Video: All the news that’s fit to sing
irishtimes.com features the first of a series of online ‘musical columns’. Temper-Mental MissElayneous, Doctor Millar and other songwriters will sing about Ireland and its crises, to rekindle the social fire at the heart of music
Once upon a time music was the news. Accounts of battles, rebellions and atrocities travelled from place to place in songs. There were patriotic anthems, songs of rebellion and emigrant laments. “Songs were a mnemonic device,” says the American songwriter Jeffrey Lewis, “a way of committing something to memory and passing it to someone else.”

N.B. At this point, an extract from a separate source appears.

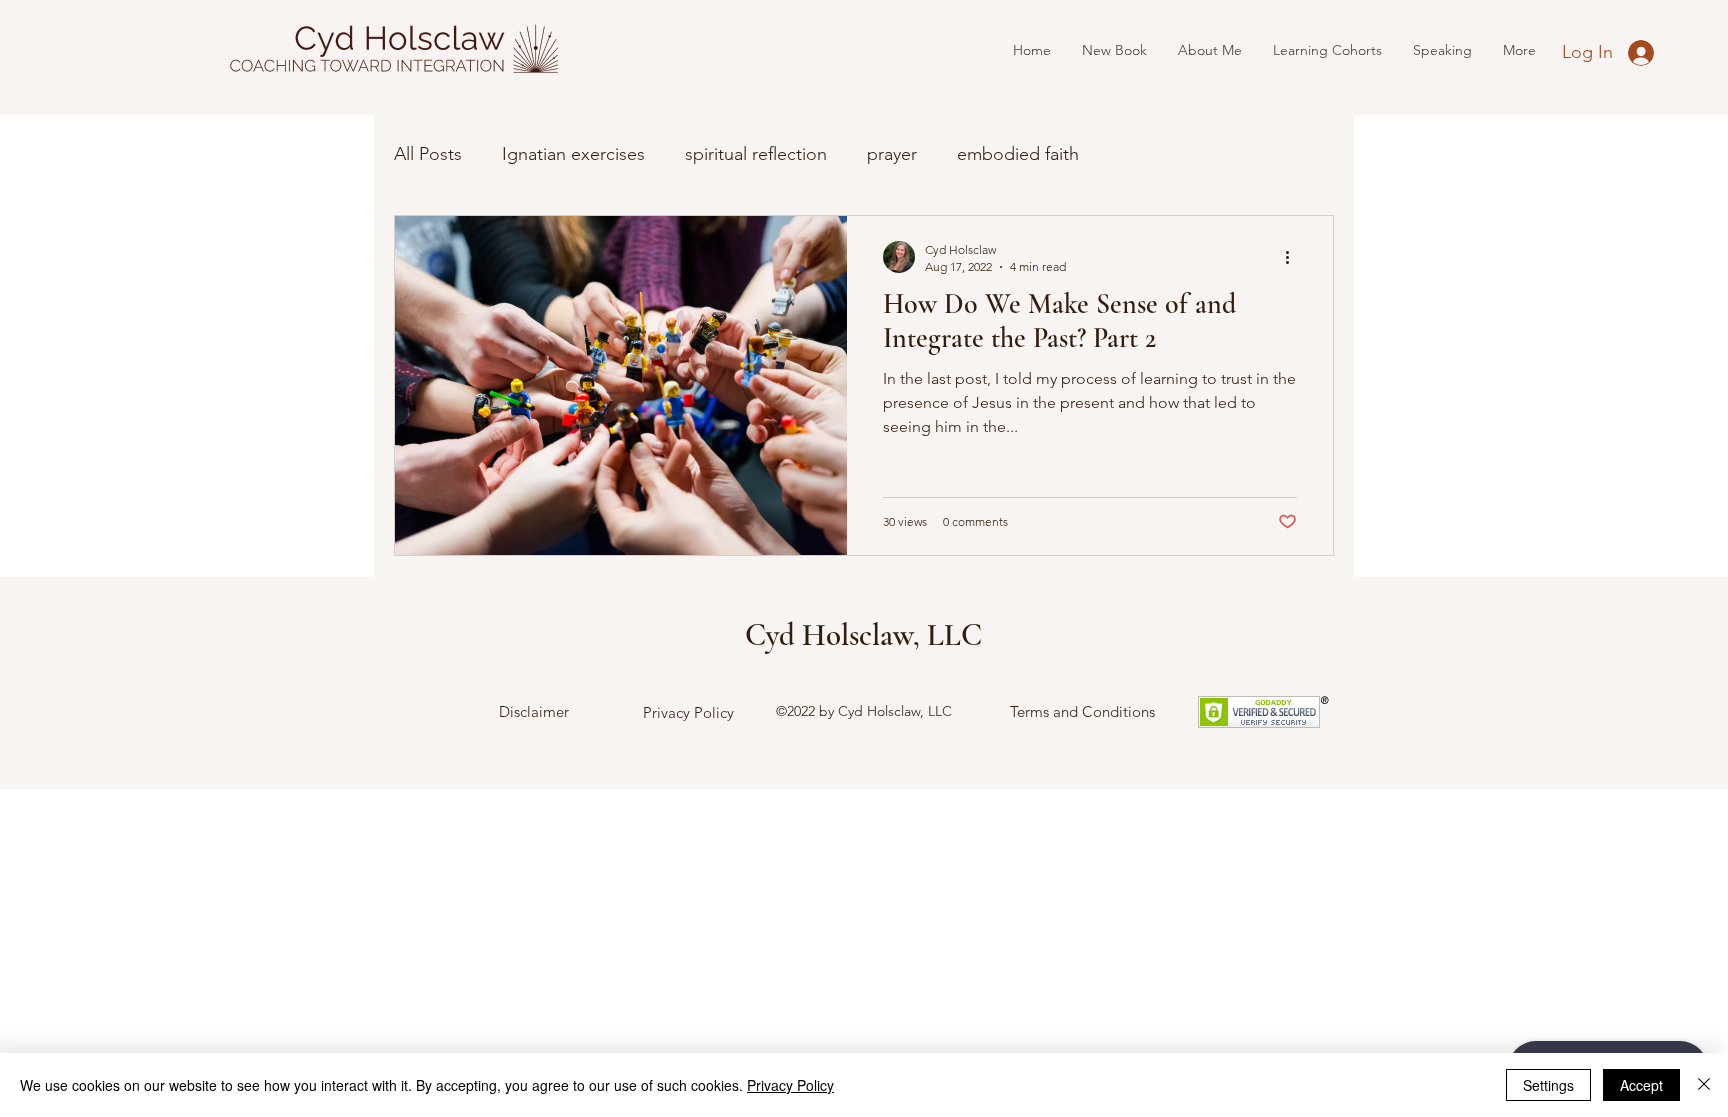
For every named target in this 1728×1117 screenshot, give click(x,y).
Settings (1548, 1085)
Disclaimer (534, 711)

The notion of songs as a repository of meaning, information and identity continued into the 20th century even as music ceased to be a collective endeavour and became a consumer product. Politically charged folkies such as Pete Seeger and Woody Guthrie believed that funnelling the turmoil of their times into a verse-chorus structure could aid political change. In the 1960s Dylan and his folky companions wrote songs excoriating politicians, lauding utopian ideals or wringing dramatic narratives out of news reports. Songwriters wrote about their world. Phil Ochs even released an album called All the News That’s Fit to Sing.
In his book 33 Revolutions Per Minute: A History of Protest Songs, the journalist Dorian Lynskey analyses a half century of socially engaged music. It takes in, among other things, Strange Fruit, Abel Meeropol’s eerie depiction of lynchings in the Deep South as sung by Billie Holiday, the cynical utopianism of John Lennon, the compromised activism of Bono, the city visions of Stevie Wonder and Public Enemy and the pragmatic politics of Billy Bragg.
Like me, Lynskey came of age in the early 1990s, when music and politics felt intrinsically linked. “There was a kind of a last gasp mini revival of political songwriting at that time which isn’t remembered,” he says. “There were bands that didn’t weather so well, like Back to the Planet. There was Cornershop. There was the [feminist] Riot Grrrl movement, Rage Against the Machine. All of this was happening when I was in sixth form and going to university. I remember reading about riots in Los Angeles and thinking, Oh my God, this is like Burn Hollywood Burn, by Public Enemy. It felt to me that music and politics were inseparable.”
In recent years, however, it has seemed as if the era of newsworthy music is over. The Occupy Movement stirred up a new generation of activists, but it had no The Times They Are a-Changin’ or We Shall Overcome to accompany its rise and fall. And although some musicians have written about the consequences of austerity and economic collapse, few have reached the public consciousness.
Indeed, in the first edition of 33 Revolutions Per Minute Lynskey wondered if he had written a eulogy for the protest song. He says there has been a crucial change in the ways people consume and understand music. Whereas once young people could learn about the world through their favourite bands, whether it was ghetto life from Ice Cube, Latin American politics from The Clash or vegetarianism from Morrissey, that educational function has been largely replaced by the internet. Music fans increasingly look to music not as a source of identity or information but as a source of pleasant background noise.